§ Work instructions:
Start at the line with "Leer más (110, 1223)" in the records below, stop at the line with "[Enlace del icono de la cuenta] (773, 106)", and return every line in that span exactly, the two end lines included.

Dataset entries:
· · · · ·

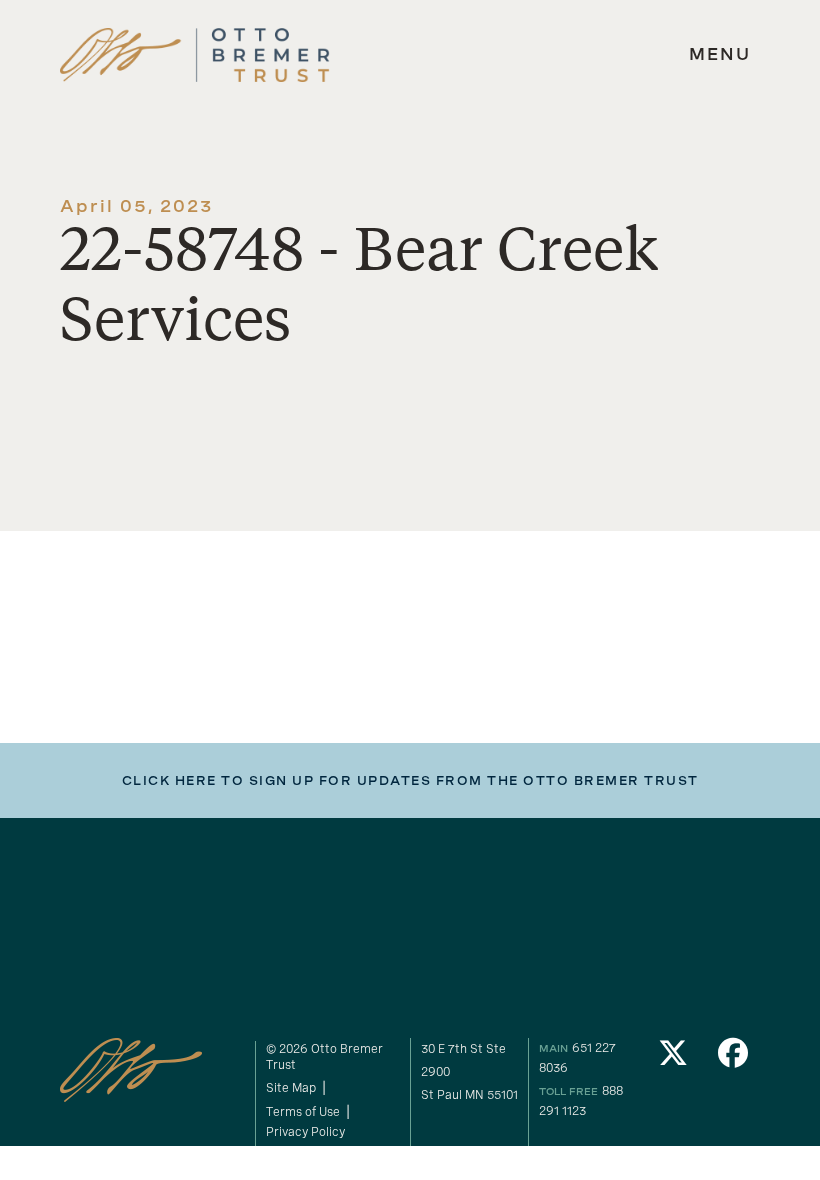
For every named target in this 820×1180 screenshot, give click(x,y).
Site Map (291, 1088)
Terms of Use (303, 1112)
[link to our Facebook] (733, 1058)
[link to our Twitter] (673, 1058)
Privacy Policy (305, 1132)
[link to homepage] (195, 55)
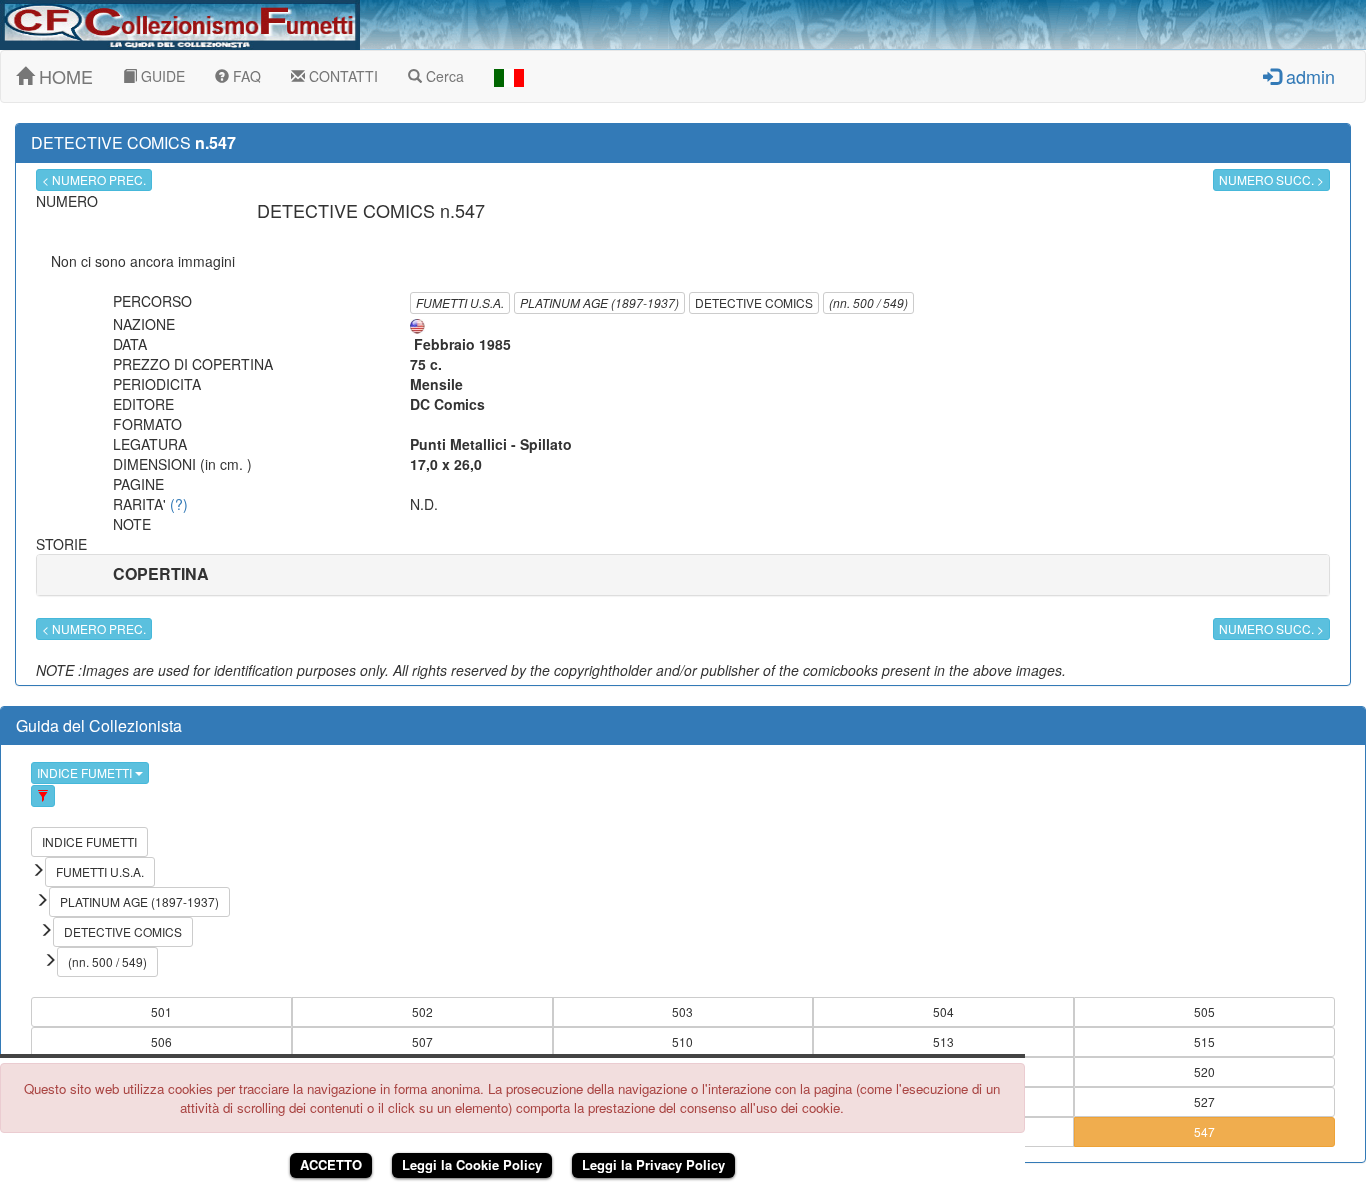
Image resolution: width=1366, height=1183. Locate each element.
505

· · · · ·

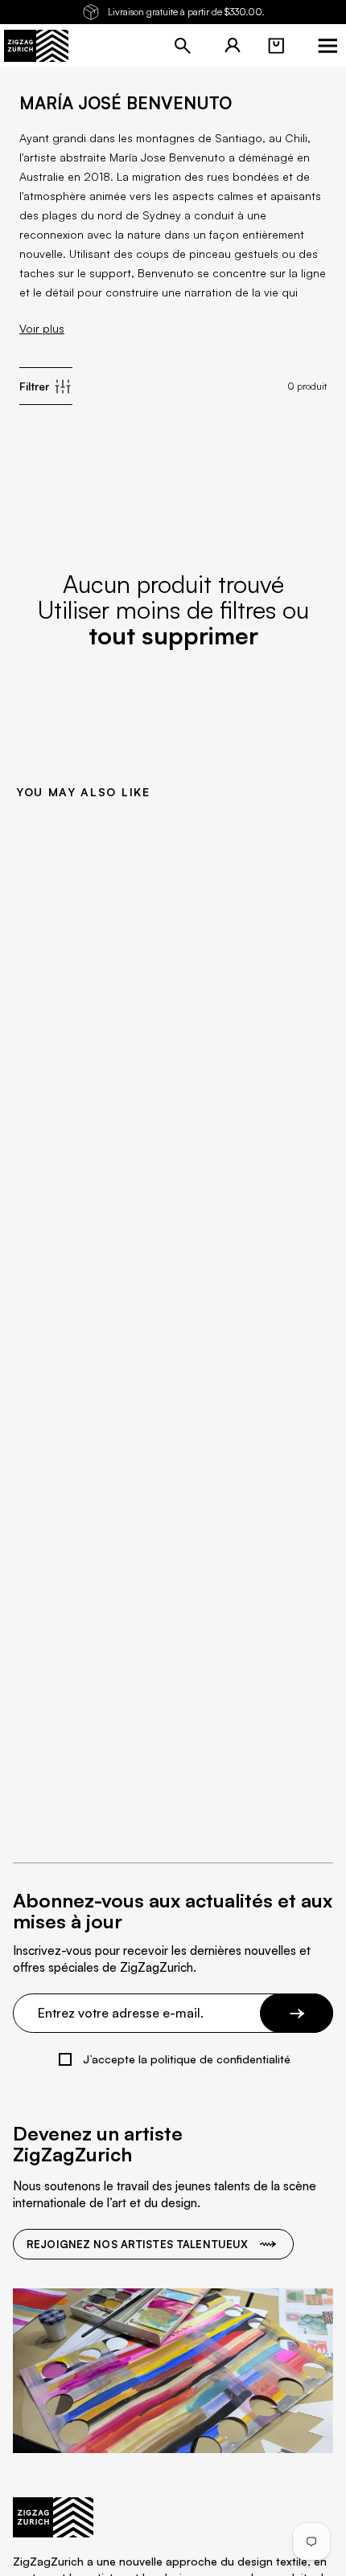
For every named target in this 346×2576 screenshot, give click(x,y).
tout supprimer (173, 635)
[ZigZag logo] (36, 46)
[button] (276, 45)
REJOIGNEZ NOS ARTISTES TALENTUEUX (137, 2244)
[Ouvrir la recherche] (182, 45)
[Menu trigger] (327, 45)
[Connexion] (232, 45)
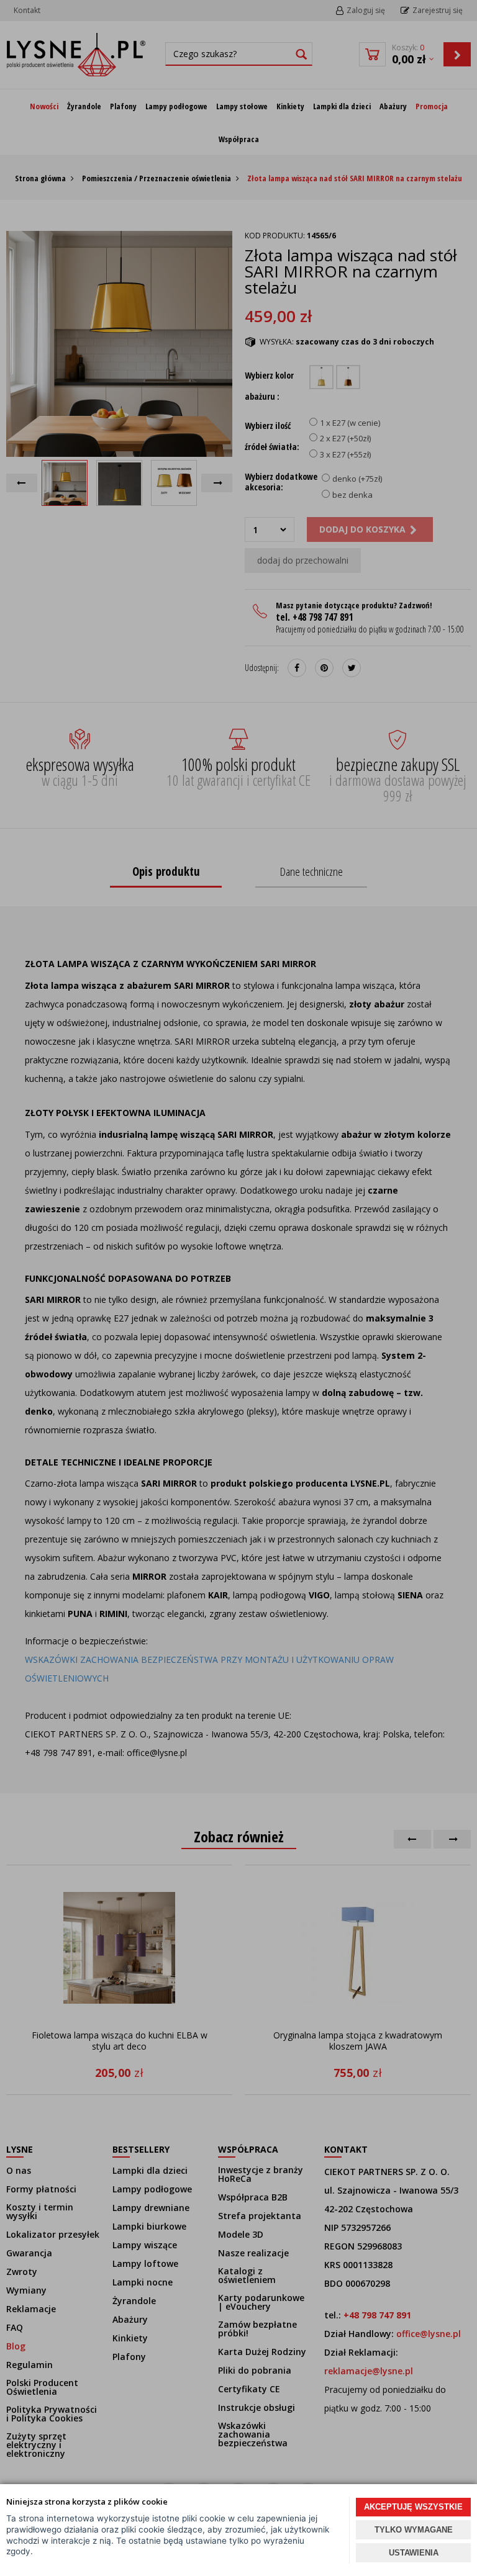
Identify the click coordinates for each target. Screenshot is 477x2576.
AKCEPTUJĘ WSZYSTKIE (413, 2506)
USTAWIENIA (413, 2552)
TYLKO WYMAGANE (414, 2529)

· · · · ·

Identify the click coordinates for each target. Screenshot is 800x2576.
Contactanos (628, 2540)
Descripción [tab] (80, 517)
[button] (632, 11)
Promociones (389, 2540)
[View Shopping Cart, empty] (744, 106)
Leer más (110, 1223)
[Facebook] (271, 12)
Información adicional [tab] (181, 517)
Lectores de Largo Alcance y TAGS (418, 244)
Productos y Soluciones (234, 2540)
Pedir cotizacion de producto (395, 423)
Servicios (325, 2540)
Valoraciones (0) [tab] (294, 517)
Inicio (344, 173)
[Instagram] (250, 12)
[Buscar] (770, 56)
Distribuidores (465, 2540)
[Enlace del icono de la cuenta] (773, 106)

· · · · ·

§ Your solution:
Leer más (110, 1223)
[Facebook] (271, 12)
Información adicional [tab] (181, 517)
Lectores de Largo Alcance y TAGS (418, 244)
Productos y Soluciones (234, 2540)
Pedir cotizacion de producto (395, 423)
Servicios (325, 2540)
Valoraciones (0) [tab] (294, 517)
Inicio (344, 173)
[Instagram] (250, 12)
[Buscar] (770, 56)
Distribuidores (465, 2540)
[Enlace del icono de la cuenta] (773, 106)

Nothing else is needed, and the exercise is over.